Ultralight and Flexible Carbon Foam-Based Phase Change Composites with High Latent-Heat Capacity and Photothermal Conversion Capability.

It is important to explore and develop multifunctional phase change composites with high latent-heat capacity and photothermal conversion capability. A novel ultralight and flexible carbon foam (CF)-based phase change composite was fabricated by encapsulating n-eicosane into a CF skeleton that had been precoated with titanium(III) oxide (Ti2O3) nanoparticles (NPs). Morphological structures, as well as the properties of leakage-proof, thermal energy storage, temperature regulation, and photothermal conversion, of the fabricated phase change composites were investigated. The results indicated that the flexible CF skeleton derived from melamine foam (MF) through stabilization in air followed by carbonization in nitrogen was highly porous, which ensured excellent mechanical support and large mass ratio of n-eicosane for the composites. The loading percentage of n-eicosane as high as 84% which acted as thermal storage unit guaranteed high latent-heat capacity and good temperature regulation property of the composite; the melting/crystallization temperatures and enthalpies of the corresponding composite was 36.4/33.7 °C and 200.1/200.6 kJ·kg-1, respectively.

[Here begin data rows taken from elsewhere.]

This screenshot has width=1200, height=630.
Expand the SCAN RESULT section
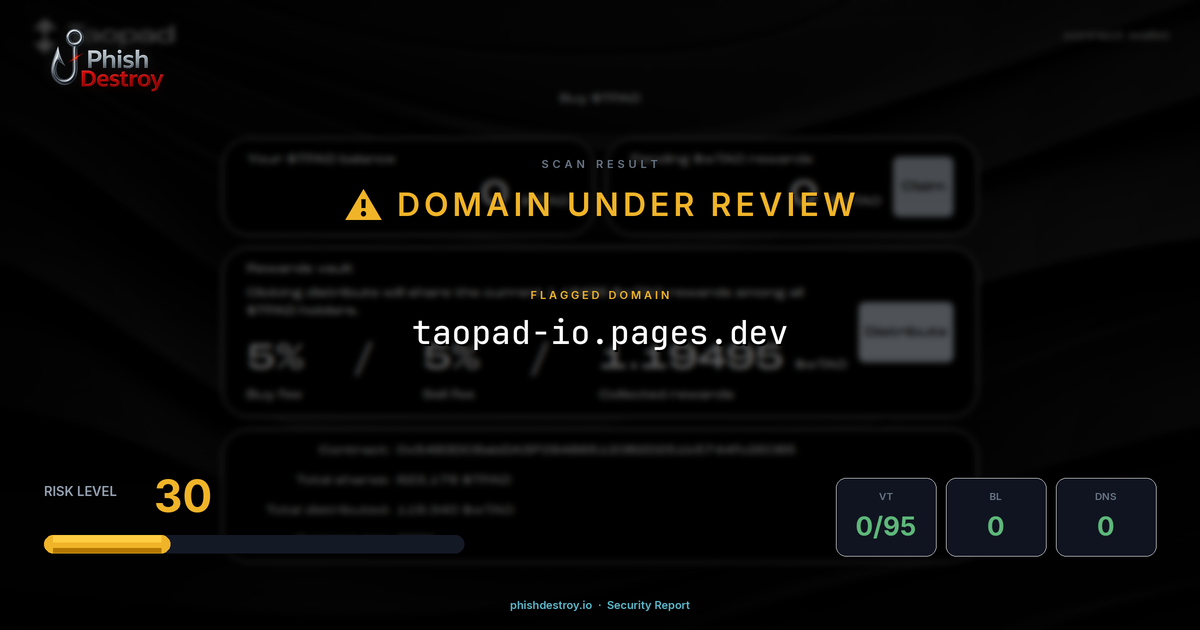[600, 165]
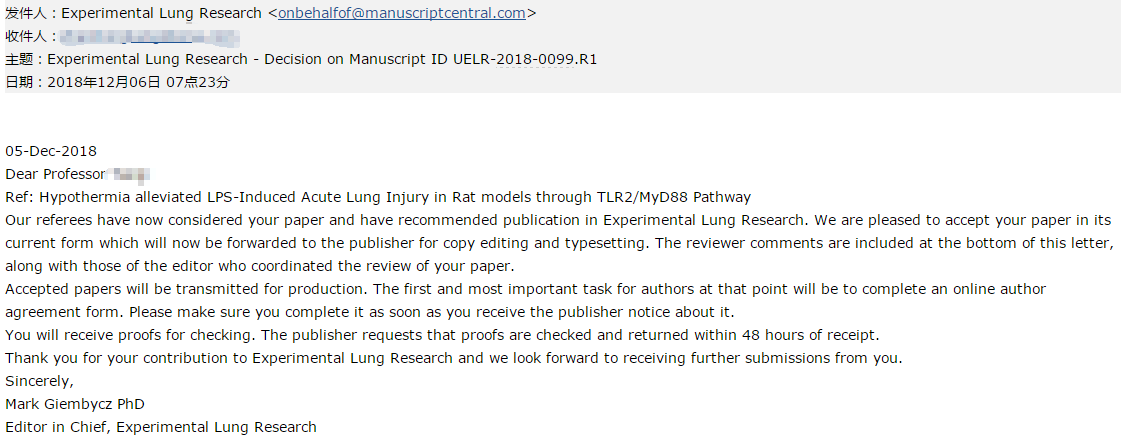Click line "You will receive proofs for checking"
1126x439 pixels.
442,335
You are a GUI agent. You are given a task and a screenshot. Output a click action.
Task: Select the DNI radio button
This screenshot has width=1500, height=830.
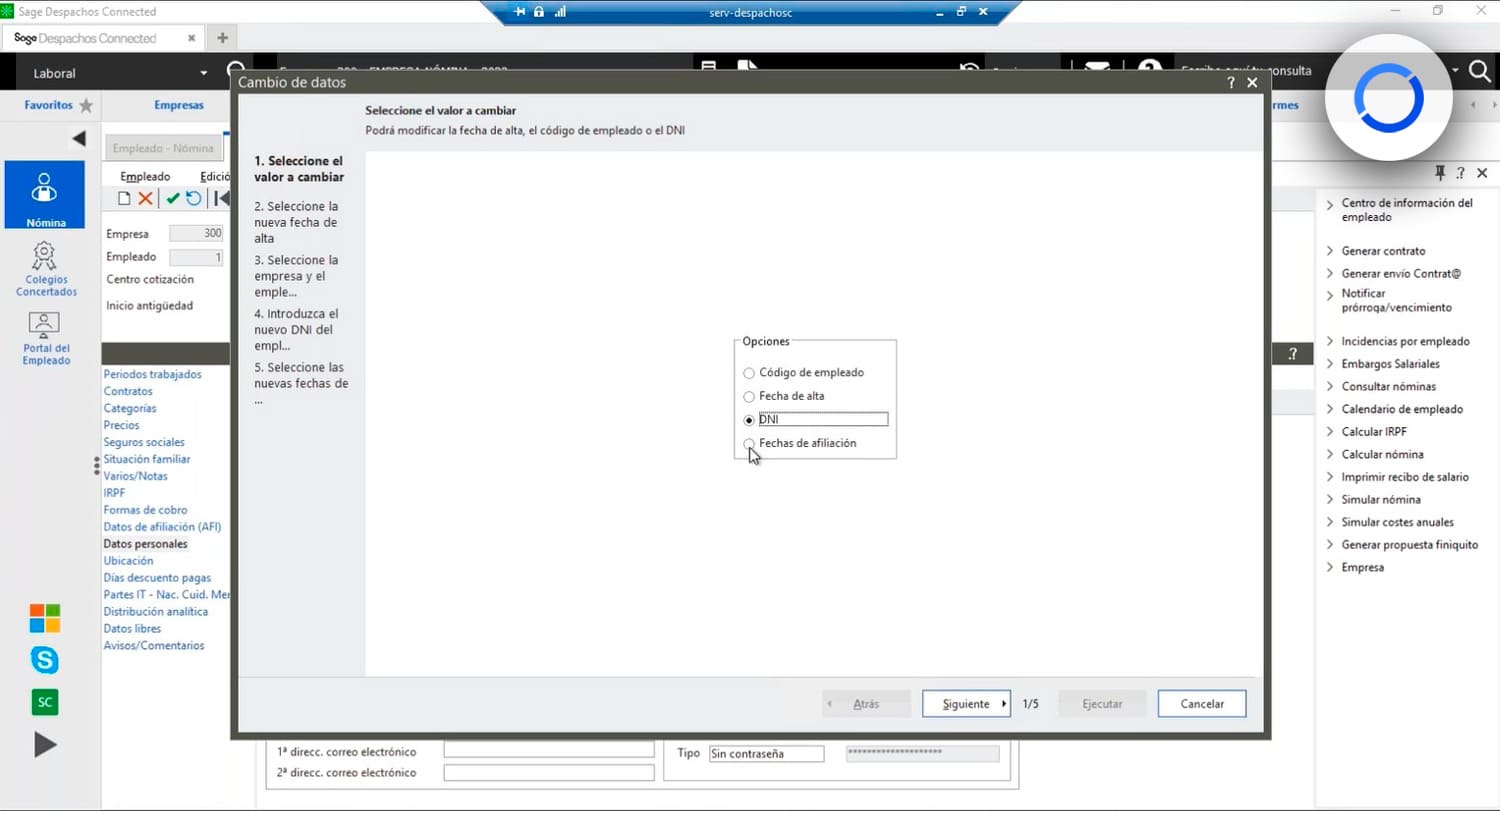[749, 419]
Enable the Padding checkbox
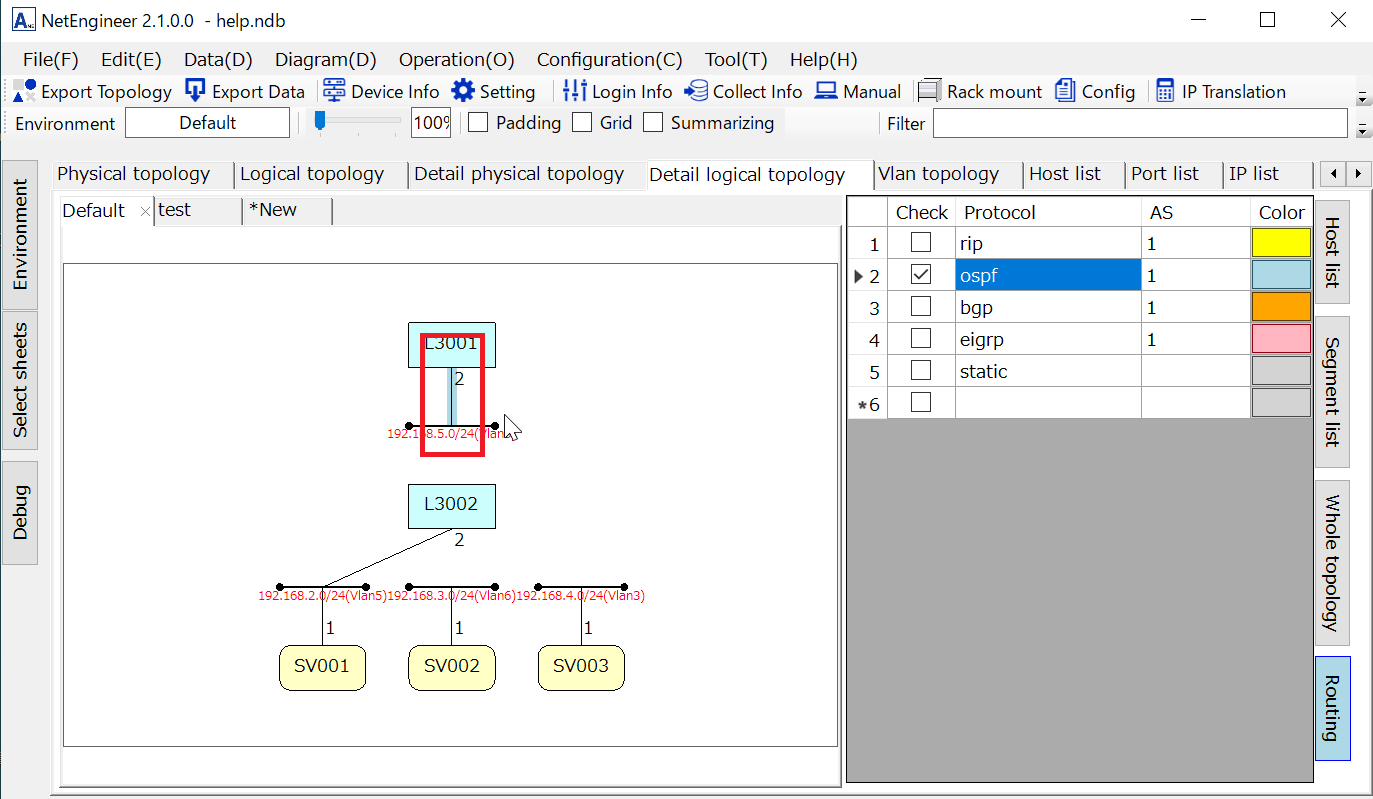The width and height of the screenshot is (1373, 799). tap(479, 123)
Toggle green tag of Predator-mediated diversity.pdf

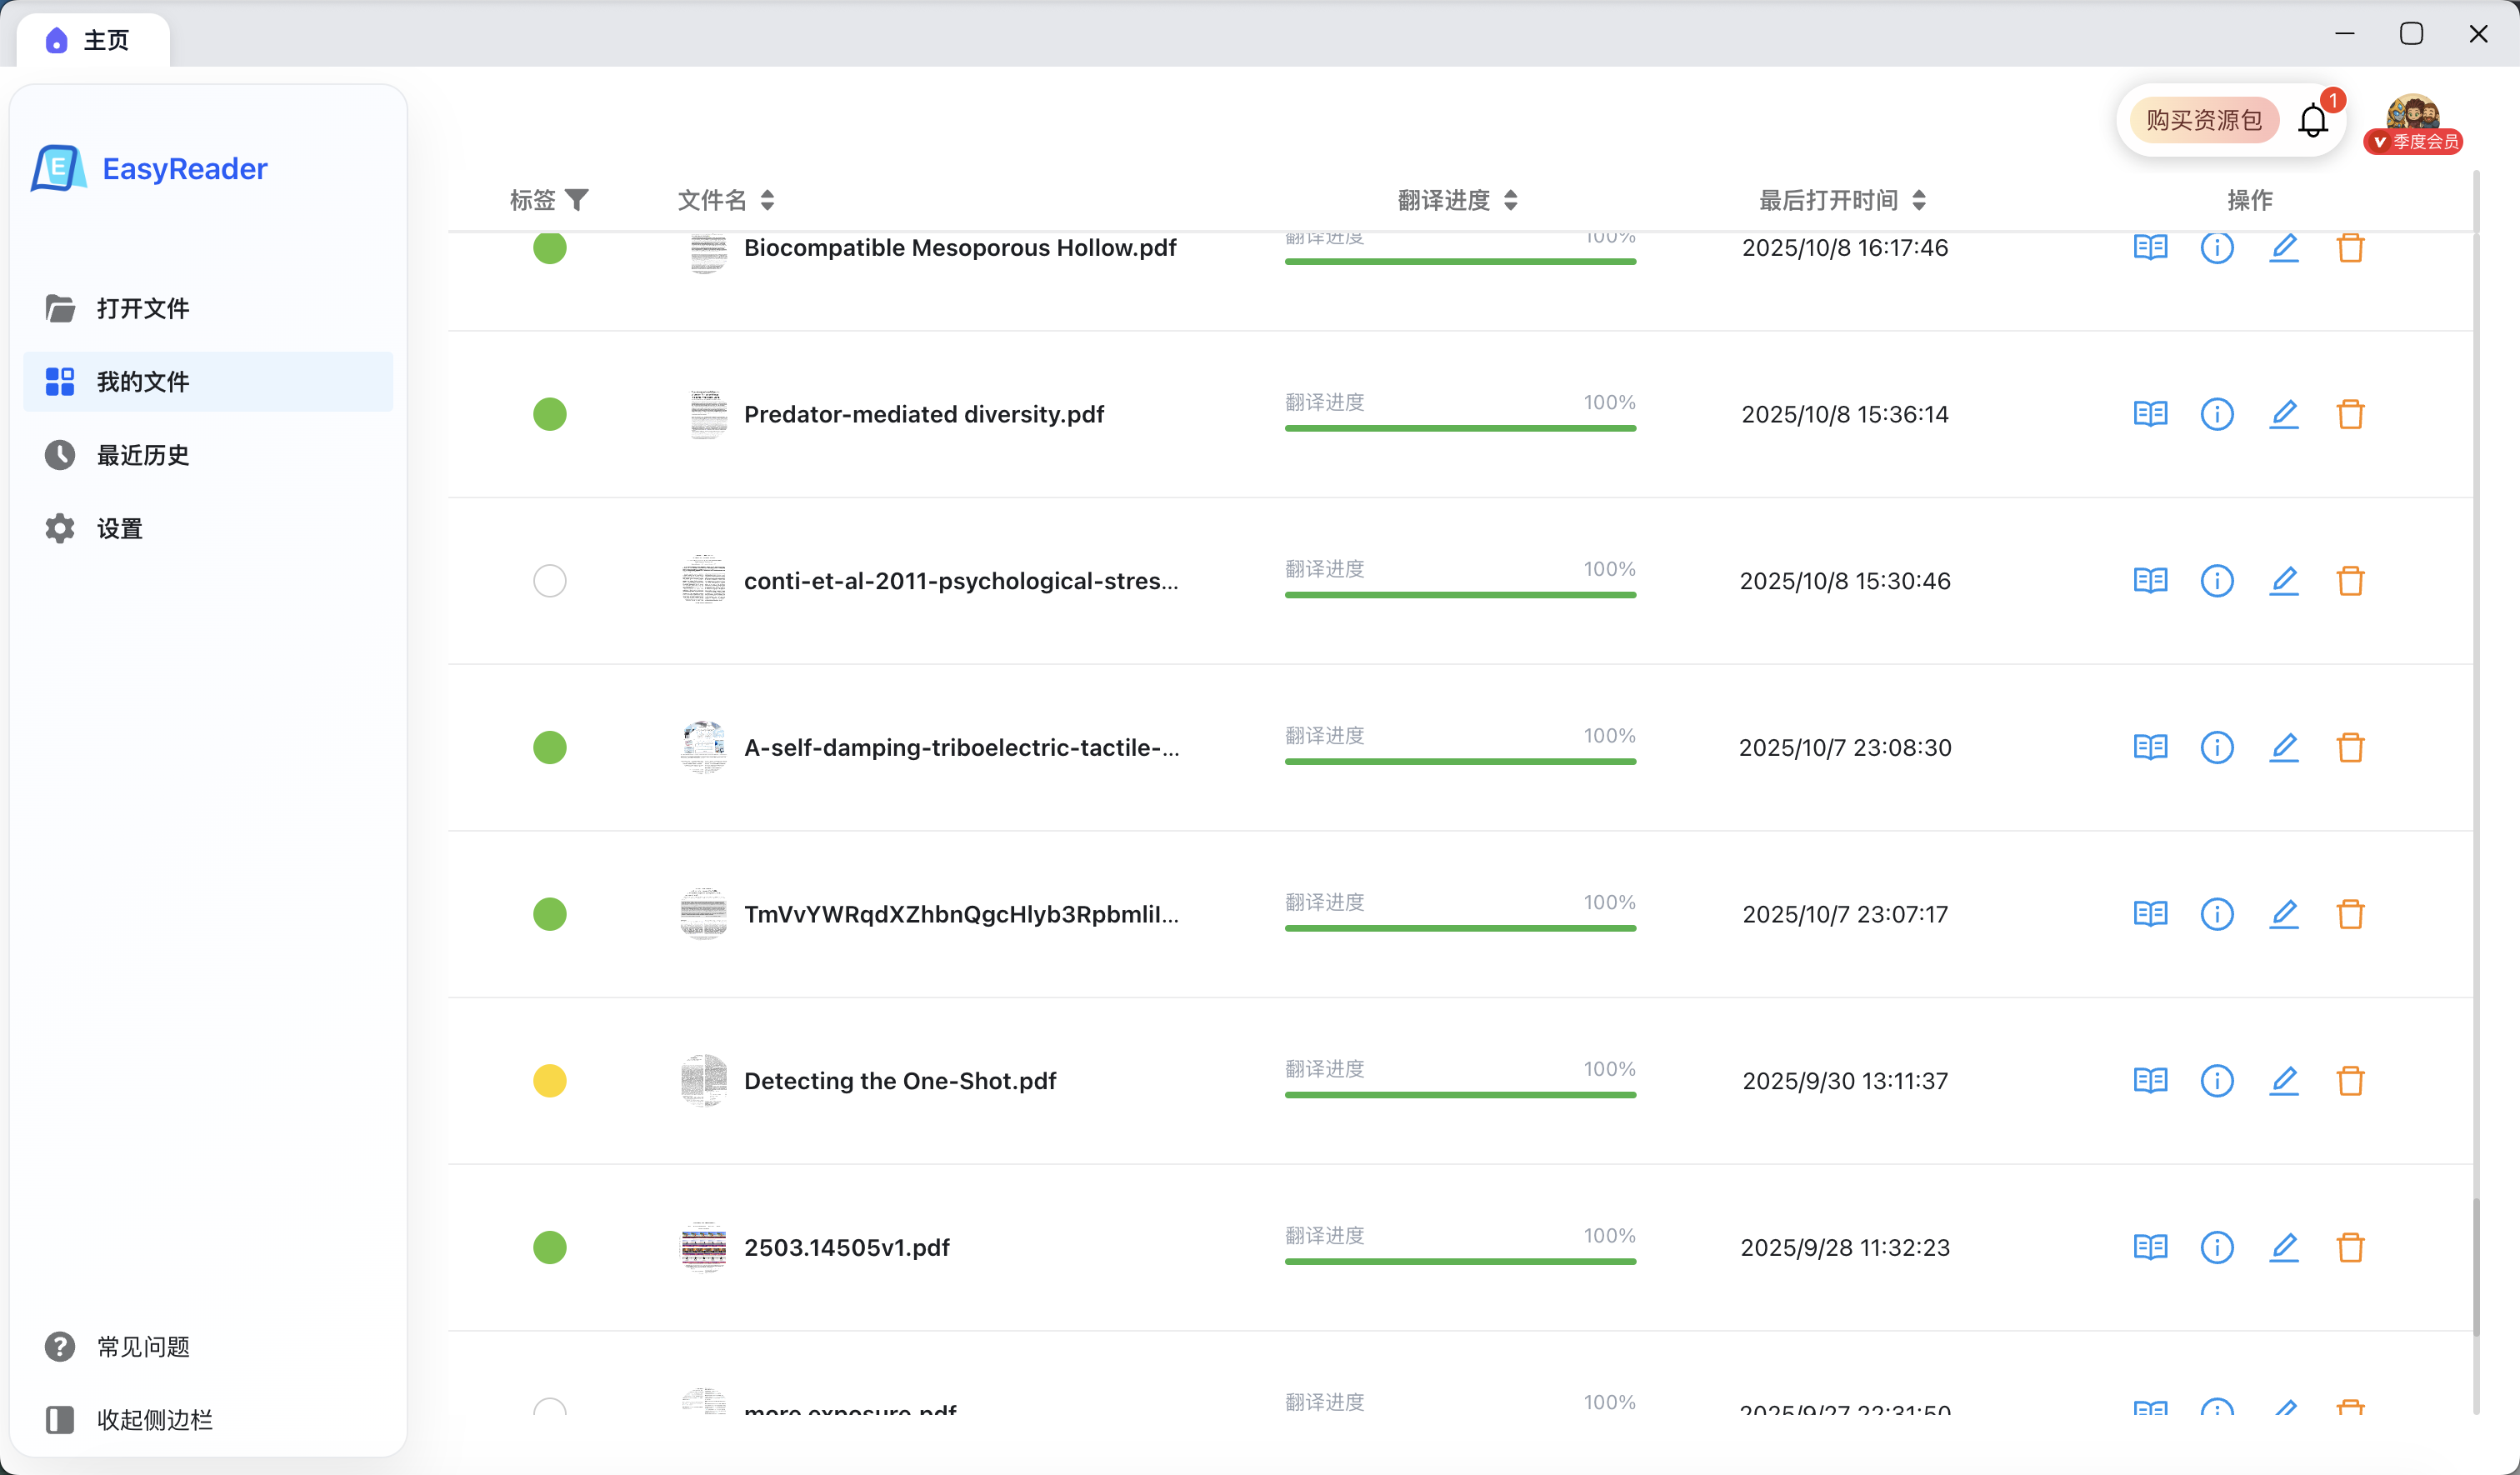pyautogui.click(x=550, y=414)
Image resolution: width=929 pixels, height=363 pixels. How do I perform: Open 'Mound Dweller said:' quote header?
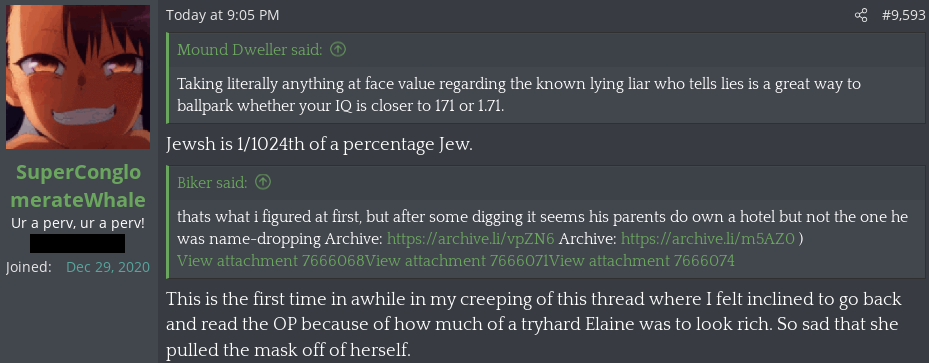pos(249,50)
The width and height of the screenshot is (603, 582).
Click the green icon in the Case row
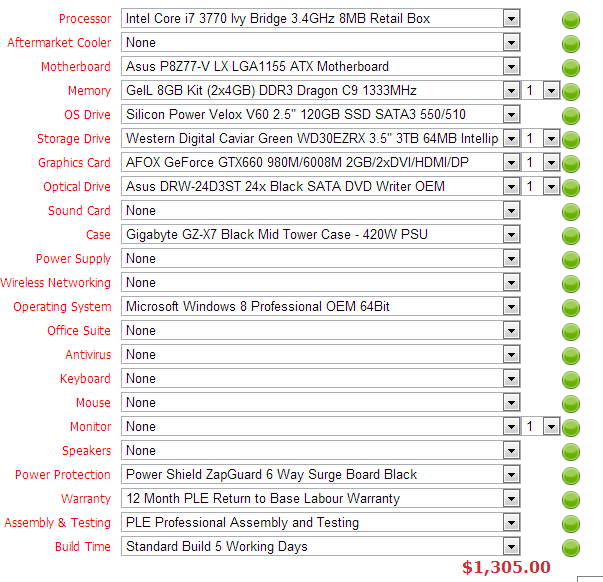click(571, 236)
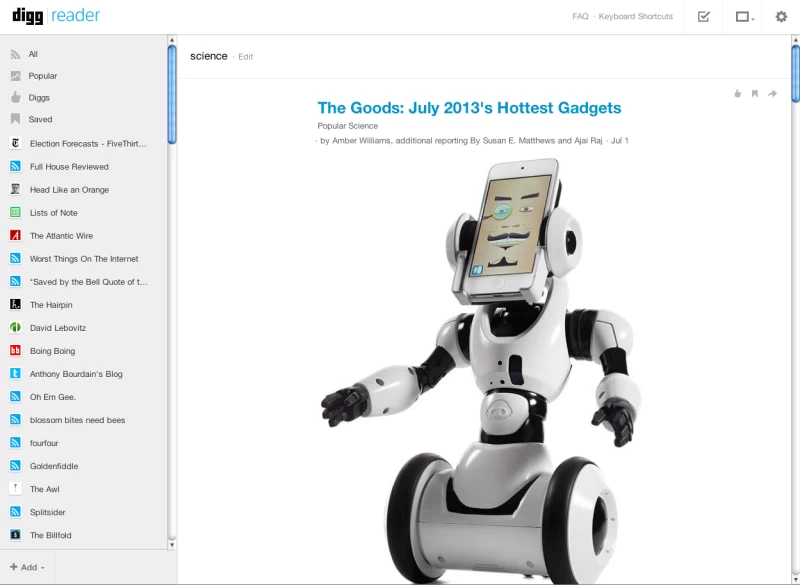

The CF skeleton modified with Ti2O3 NPs endowed the fabricated phase change composites with enhanced leakage-proof property, photothermal conversion capability, superior thermal reliability, and temperature regulation ability. Therefore, the resultant phase change composites are believed to have promising and potential applications in solar thermal-energy storage, waste-heat recovery, and infrared stealth of military targets, and so forth.